|Place of origin||Soviet Union|
|In service||October 1943 –|
|Used by||Soviet Union and Warsaw pact countries|
|Wars||World War II|
|Designer||M. Z. Polevikov|
L. B. Ioffe
N. S. Zhitkikh
|Filling||TNT shaped charge|
|Filling weight||0.6 kg|
The RPG-6 (Russian Ruchnaya Protivotankovaya Granata, "Handheld Anti-Tank Grenade") was a Soviet-era anti-tank hand-grenade used during the late World War II and early Cold War period. It was superseded by the RKG-3 anti-tank grenade.
In the USSR, some grenades were kept in storage even after the end of the World War II.

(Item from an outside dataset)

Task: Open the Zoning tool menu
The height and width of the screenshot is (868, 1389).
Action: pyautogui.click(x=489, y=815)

It was a conical casing enclosing a shaped charge and containing 562 grams of TNT, fitted with a percussion fuse and four cloth ribbons to provide stability in flight after throwing. It could penetrate approximately 100 millimeters of armour. The RPG-6 had a fragmentation radius of 20 metres from the point of detonation, and proved useful against infantry as well as tanks.

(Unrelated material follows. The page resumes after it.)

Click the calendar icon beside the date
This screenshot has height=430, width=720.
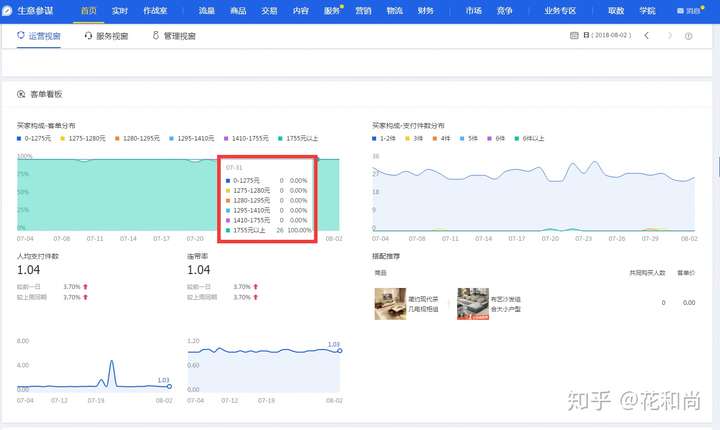(x=573, y=35)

The RPG-43 had a large warhead, but was designed to detonate in contact with a tank's armour; it was later found that optimal performance was gained from a HEAT warhead if it exploded a short distance from the armour, roughly the same distance as the weapon's diameter. In the RPG-6 this was achieved by adding a hollow pointed nose section with the impact fuse in it, so that when the weapon detonated the warhead was at the optimum distance from the armour.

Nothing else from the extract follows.